Stored data entries

--------------------------------------------------

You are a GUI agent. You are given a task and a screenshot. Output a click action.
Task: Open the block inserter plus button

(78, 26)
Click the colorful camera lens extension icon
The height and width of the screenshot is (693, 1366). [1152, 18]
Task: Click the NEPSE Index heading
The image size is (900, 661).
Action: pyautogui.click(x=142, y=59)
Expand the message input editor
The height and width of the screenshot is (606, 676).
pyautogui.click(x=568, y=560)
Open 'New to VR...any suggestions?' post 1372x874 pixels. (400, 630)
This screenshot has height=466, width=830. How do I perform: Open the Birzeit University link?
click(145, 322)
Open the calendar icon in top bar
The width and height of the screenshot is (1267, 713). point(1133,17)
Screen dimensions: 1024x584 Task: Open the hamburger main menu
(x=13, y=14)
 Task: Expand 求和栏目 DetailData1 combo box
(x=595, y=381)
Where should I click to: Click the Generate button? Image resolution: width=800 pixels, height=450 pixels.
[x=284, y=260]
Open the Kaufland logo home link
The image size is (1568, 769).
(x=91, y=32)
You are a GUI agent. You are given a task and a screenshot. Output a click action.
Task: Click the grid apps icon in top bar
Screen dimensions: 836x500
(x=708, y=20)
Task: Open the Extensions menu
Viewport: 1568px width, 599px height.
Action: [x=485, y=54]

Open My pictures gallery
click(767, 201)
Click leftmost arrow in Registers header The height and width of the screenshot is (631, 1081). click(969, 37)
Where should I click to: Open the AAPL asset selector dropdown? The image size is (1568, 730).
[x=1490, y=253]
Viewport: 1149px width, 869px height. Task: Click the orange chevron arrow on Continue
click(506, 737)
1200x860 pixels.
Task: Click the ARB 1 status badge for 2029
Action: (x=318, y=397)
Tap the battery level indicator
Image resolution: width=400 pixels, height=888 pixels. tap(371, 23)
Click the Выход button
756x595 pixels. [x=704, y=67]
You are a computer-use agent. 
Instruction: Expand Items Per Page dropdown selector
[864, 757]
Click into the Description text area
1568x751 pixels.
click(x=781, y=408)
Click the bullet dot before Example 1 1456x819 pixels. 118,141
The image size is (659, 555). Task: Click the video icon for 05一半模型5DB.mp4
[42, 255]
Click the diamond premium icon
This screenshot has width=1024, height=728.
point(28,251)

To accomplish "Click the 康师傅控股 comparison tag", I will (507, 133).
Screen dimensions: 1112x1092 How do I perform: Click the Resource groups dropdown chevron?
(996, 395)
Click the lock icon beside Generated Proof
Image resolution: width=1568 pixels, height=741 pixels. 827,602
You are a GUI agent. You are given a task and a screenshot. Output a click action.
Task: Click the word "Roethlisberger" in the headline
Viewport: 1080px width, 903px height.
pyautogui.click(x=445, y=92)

--------------------------------------------------

▸ Activity:
The answer should hold only the lines from the start of the records above through the line containing "Task: Open the Extensions menu", each set down exactly.

▸ Expected answer:
You are a GUI agent. You are given a task and a screenshot. Output a click action.
Task: Open the block inserter plus button

(78, 26)
Click the colorful camera lens extension icon
The height and width of the screenshot is (693, 1366). [1152, 18]
Task: Click the NEPSE Index heading
The image size is (900, 661).
Action: pyautogui.click(x=142, y=59)
Expand the message input editor
The height and width of the screenshot is (606, 676).
pyautogui.click(x=568, y=560)
Open 'New to VR...any suggestions?' post 1372x874 pixels. (400, 630)
This screenshot has height=466, width=830. How do I perform: Open the Birzeit University link?
click(145, 322)
Open the calendar icon in top bar
The width and height of the screenshot is (1267, 713). point(1133,17)
Screen dimensions: 1024x584 Task: Open the hamburger main menu
(x=13, y=14)
 Task: Expand 求和栏目 DetailData1 combo box
(x=595, y=381)
Where should I click to: Click the Generate button? Image resolution: width=800 pixels, height=450 pixels.
[x=284, y=260]
Open the Kaufland logo home link
The image size is (1568, 769).
(x=91, y=32)
You are a GUI agent. You are given a task and a screenshot. Output a click action.
Task: Click the grid apps icon in top bar
Screen dimensions: 836x500
(x=708, y=20)
Task: Open the Extensions menu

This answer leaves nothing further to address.